┌─ Given data

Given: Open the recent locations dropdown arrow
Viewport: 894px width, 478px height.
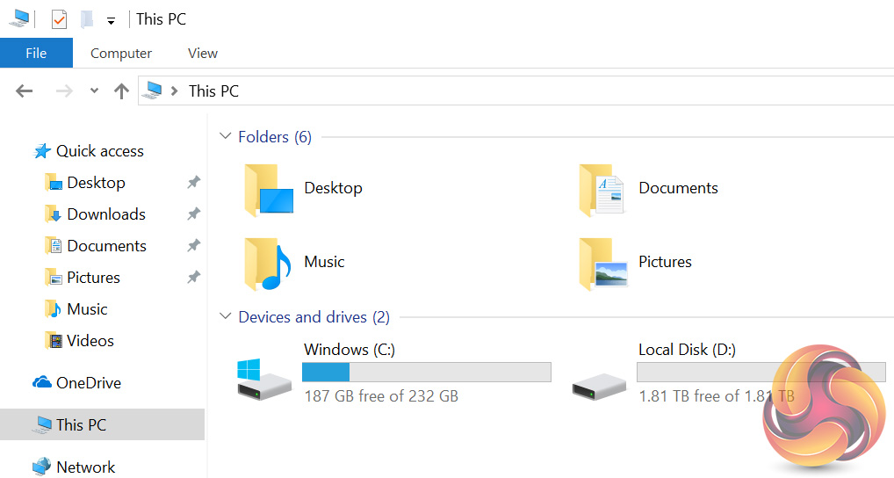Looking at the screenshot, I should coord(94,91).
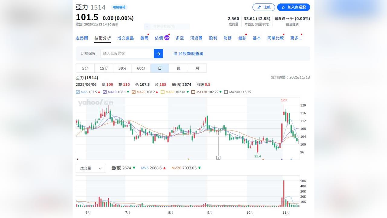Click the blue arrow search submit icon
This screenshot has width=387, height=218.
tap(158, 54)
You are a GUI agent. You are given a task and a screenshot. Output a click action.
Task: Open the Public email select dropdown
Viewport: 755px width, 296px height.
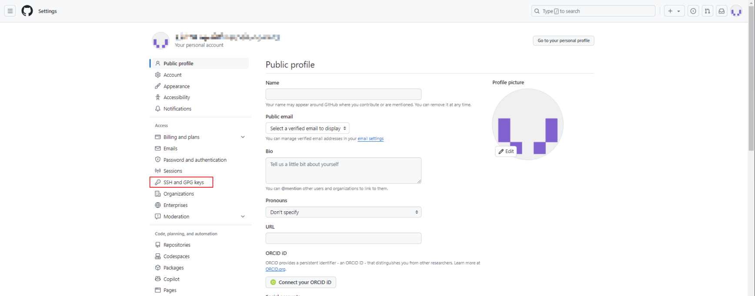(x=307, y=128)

└─
┌─ Given data

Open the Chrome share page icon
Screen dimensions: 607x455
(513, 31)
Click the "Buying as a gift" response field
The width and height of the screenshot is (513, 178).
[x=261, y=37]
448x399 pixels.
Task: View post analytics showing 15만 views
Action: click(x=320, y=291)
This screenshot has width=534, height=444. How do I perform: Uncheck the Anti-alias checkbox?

└─

- _Task goal_
Your reply is to repeat, unchanged, the lines above running from the one with "The width and" up to and including the one with "This screenshot has width=534, height=444.".

- _The completed task_
The width and height of the screenshot is (513, 178).
[x=261, y=37]
448x399 pixels.
Task: View post analytics showing 15만 views
Action: click(x=320, y=291)
This screenshot has width=534, height=444. How do I perform: Uncheck the Anti-alias checkbox?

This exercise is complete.